GIVEN PROBLEM
Rewrite the part of the tic-tac-toe thread starting at "You can then" and ending at "Wins( char const (&grid)[3][3], char who )", renaming "myToMatch" to "myPlayerBits" everywhere it occurs.

GIVEN PASSAGE
_ _ _

Is there an easier way of representing conditions in C++?

Question

I wrote a basic tic-tac-toe game based on multidimensional arrays. g[3][3]. In my program I have about 9 conditions like the one I am about to show you:

if((g[0][0] == X && g[0][1] == X && g[0][2] == X) || (g[0][0] == O && g[0][1] == O && g[0][2] == O))

This is quite insane. I am probably doing something wrong but this is why I am addressing this question. Is there an easier way of representing long and complicated conditions like this? For example couldn't I somehow do:

if(grid.hasXes)

Answer 1

You're probably going about it the wrong way. There are only 3^9, or 19683 possible combinations, so you can convert your grid to an int, even on a 16 bit machine:

int
asInt( char const (&grid)[3][3] )
{
    int results = 0;
    for ( int i = 0; i != 3; ++ i ) {
        for ( int j = 0; j != 3; ++ j ) {
            results *= 3;
            switch ( grid[i][j] ) {
            case 'X':
                results += 1;
                break;

            case 'Y':
                results += 2;
                break;

            case ' ':
                break;

            default:
                assert(0);
            }
        }
    }
    return results;
}

Afterwards, you can use the int to index into a table indicating who won (if anyone). Alternatively, you can convert just one or the other player's position into a 9 bit int:

int
asInt( char const (&grid)[3][3], char who )
{
    int results = 0;
    for ( int i = 0; i != 3; ++ i ) {
        for ( int j = 0; j != 3; ++ j ) {
            results *= 2;
            if ( grid[i][j] == who ) {
                ++ results;
            }
        }
    }
    return results;
}

You can then use a simple linear search into a table, verifying that the necessary bits are set:

static int const wins[] =
{
    0007, 0070, 0700,       //  rows
    0111, 0222, 0444,       //  columns
    0124, 0421              //  diagonals
};

class Wins
{
    int myToMatch;
public:
    Wins( char const (&grid)[3][3], char who )
        : myToMatch( asInt( grid, who ) )
    {
    }
    bool operator()( int entry ) const
    {
        return (entry & myToMatch) == entry;
    }
};

Then:

if ( std::find_if( begin( wins ), end( wins ), Wins( grid, 'X' ) )
            != end( wins ) {
    //  X wins
else if ( std::find_if( begin( wins ), end( wins ), Wins( grid, 'O' ) )
            != end( wins ) {
    //  O wins
else
    //  play another turn.

You could even consider keeping the grid as two ints, one per player. The bit number for a position would be 3 * i + j, and to test if a move is legal:

bool
isLegal( int gridX, int gridY, int i, int j )
{
    return ((gridX | gridY) & (1 << (3 * i + j))) == 0;
}

Answer 2

The simplest -- and most powerful -- way to deal with this kind of issue is simply by extracting the ugly code into a function. That function can be a member of a class, if it's convenient, or simply a free function. In your case, the quick fix could be

bool hasXes(char[3][3] g) {
    return (g[0][0] == X && g[0][1] == X && g[0][2] == X) || (g[0][0] == O && g[0][1] == O && g[0][2] == O)

_ _ _

ENTRIES

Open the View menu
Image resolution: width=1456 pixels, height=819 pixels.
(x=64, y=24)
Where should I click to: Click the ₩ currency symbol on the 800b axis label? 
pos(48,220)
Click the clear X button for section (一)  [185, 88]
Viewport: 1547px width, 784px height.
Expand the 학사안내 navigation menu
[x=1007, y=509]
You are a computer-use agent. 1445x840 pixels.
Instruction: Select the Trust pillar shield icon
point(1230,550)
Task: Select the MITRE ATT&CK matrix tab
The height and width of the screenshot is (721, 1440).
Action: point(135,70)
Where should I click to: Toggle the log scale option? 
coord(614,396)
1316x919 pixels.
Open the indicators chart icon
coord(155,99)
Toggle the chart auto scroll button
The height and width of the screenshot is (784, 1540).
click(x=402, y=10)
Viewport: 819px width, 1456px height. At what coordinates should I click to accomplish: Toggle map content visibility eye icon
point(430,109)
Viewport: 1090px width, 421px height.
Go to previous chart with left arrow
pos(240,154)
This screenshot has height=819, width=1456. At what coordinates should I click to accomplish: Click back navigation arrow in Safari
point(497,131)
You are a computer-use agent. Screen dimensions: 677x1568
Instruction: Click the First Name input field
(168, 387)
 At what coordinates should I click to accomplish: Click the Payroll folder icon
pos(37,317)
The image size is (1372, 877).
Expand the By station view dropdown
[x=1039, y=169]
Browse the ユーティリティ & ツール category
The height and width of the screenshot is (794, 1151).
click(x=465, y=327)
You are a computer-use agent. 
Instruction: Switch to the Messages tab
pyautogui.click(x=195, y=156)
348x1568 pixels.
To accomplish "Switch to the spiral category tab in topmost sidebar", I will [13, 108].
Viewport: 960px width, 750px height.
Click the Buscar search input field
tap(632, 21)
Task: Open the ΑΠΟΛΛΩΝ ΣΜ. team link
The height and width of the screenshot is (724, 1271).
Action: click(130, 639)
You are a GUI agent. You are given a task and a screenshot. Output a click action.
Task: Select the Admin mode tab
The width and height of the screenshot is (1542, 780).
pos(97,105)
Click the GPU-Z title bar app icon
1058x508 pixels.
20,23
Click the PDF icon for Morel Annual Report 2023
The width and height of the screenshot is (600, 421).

_ _ _

EXERCISE RESPONSE
You can then use a simple linear search into a table, verifying that the necessary bits are set:

static int const wins[] =
{
    0007, 0070, 0700,       //  rows
    0111, 0222, 0444,       //  columns
    0124, 0421              //  diagonals
};

class Wins
{
    int myPlayerBits;
public:
    Wins( char const (&grid)[3][3], char who )